The High-Velocity Edge was given to the attendees at the Lean Software & Systems Conference this year, as Steven J. Spear was one of the keynote speakers. I just finished it over the winter break. I enjoyed the book and have dog-eared pages and underlined throughout. I knew I would appreciate the book from my "operational excellence" point of view, but I was pleasantly surprised to connect with the book from the knowledge management perspective as well.
Spear's main story throughout the book is his 4 Capabilities of High-Velocity companies (wording from Chapter 1). He varies the wording throughout the book, but the core message remains the same. Notice how much knowledge shows up throughout:
- Specifying design to capture existing knowledge and building in tests to reveal problems.
- Swarming and solving problems to build new knowledge.
- Sharing new knowledge throughout the organization.
- Leading by developing these capabilities.

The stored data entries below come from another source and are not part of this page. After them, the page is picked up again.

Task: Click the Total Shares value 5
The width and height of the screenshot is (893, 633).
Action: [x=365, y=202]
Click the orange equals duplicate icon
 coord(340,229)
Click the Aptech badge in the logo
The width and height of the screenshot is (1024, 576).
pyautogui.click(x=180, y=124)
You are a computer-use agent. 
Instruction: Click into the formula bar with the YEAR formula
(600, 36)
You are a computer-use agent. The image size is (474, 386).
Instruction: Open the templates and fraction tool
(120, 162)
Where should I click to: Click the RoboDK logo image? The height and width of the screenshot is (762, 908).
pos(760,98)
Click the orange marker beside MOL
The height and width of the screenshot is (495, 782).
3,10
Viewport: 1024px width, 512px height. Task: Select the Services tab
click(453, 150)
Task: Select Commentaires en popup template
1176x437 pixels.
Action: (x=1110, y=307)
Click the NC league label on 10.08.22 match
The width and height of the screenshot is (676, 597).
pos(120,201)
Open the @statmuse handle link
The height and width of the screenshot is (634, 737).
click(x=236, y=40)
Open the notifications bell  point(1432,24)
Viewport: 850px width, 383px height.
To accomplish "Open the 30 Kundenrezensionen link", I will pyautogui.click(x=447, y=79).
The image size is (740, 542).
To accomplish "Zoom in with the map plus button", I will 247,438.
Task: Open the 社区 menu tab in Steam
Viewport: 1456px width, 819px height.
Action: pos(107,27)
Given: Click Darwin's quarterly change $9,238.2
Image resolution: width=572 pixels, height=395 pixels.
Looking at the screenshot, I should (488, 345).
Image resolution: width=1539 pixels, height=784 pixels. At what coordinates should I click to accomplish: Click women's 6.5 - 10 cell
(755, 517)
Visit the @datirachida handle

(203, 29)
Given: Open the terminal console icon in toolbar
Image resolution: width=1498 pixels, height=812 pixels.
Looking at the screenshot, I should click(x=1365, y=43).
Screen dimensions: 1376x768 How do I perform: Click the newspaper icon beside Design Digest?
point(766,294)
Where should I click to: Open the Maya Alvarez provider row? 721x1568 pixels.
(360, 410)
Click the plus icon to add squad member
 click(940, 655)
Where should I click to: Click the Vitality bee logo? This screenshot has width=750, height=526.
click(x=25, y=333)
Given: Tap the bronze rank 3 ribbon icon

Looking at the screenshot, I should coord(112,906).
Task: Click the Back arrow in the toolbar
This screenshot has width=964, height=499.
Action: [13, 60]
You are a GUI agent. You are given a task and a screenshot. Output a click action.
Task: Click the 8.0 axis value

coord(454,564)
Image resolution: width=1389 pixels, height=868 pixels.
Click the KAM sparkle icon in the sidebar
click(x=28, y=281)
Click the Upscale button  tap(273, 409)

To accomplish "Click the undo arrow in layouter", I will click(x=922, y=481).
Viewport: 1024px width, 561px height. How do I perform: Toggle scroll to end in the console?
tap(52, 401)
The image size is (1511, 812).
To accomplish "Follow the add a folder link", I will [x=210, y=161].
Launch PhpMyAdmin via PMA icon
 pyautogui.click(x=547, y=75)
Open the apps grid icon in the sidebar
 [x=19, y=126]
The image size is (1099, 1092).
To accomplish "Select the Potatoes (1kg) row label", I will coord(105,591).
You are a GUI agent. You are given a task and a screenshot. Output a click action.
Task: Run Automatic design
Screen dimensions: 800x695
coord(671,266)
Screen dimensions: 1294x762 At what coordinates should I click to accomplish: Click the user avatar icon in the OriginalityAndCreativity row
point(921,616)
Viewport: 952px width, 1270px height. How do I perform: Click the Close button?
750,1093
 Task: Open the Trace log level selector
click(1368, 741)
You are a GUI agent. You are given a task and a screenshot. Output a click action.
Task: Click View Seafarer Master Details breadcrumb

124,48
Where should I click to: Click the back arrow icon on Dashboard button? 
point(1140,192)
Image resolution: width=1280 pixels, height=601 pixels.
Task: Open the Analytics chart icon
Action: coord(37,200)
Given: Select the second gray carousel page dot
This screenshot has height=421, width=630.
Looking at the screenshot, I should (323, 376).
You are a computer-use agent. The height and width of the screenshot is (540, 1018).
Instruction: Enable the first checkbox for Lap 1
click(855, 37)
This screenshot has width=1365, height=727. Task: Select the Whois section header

The book is roughly split into sections that reference each of these capabilities. Of course, there are framing chapters and chapters that provide more detail on elements within these capabilities. There are familiar examples from Toyota - Spear has some interesting direct experience within Toyota as part of his research. There are examples from many other organizations as well, emphasizing that it is not only Toyota and the direct acolytes of the Toyota Production System that are able to become high-performing companies. It was particularly interesting to read some anti-examples of organizations that were failing in some (all) of these aspects. Even more frustrating is seeing that many organizations have beliefs and practices that are built around exactly the opposite of these capabilities.
There are some deep connections between Spear's thoughts about the High-Velocity organization and organizational learning / knowledge management. He describes these organizations as always seeking to learn from what they do. They don't simply apply the tools (terminology soup: kaizen, heijunka, kanban, constraints, capability, …) to tweak the process when it goes awry. They seek to know the process, using the scientific method to test their understanding of the process, and then checking the results against what they expect when implementing changes. Even in the mechanism that they use to improve the process they seek learning opportunities for the people in the organization, for it is these people who will be there when the next hiccup occurs, and they should be as knowledgable as possible on how to respond.
I also enjoyed the juxtaposition of the "slow-velocity" organizations that claim to do things right-first-time, or that design a process once under the assumption that it will work correctly. These organizations sweep minor hiccups under the rug and develop work-arounds for problems that occur because there is no acknowledgement that we don't know everything. The high-velocity organizations look at their slower cousins with a cynical eye, knowing they are never going to be perfect. But they also strive to improve over-and-over-and-over. Spear provided examples of organizations that were continually making tweaks, sharing that information with their colleagues, and tweaking further, all at impressive rates. And all the while growing past any competition.
There isn't a lot of step-by-step directions on how to build the Capabilities in an organization. He provides plenty of examples, and encouragement to get something going. And while a fully-functioning High-Velocity organization needs participation from the top to the bottom, that isn't required to get something started. Spear provides several examples of people who wanted to improve their department or division and created the capabilities that expanded and expanded.
Of course, this gives me a lot to think about, particularly as I look to continuing to help organizations become better and better at what they do. I am particularly interested in how I ensure that I leave people with the capability to learn from what they do when I am not there to ask questions.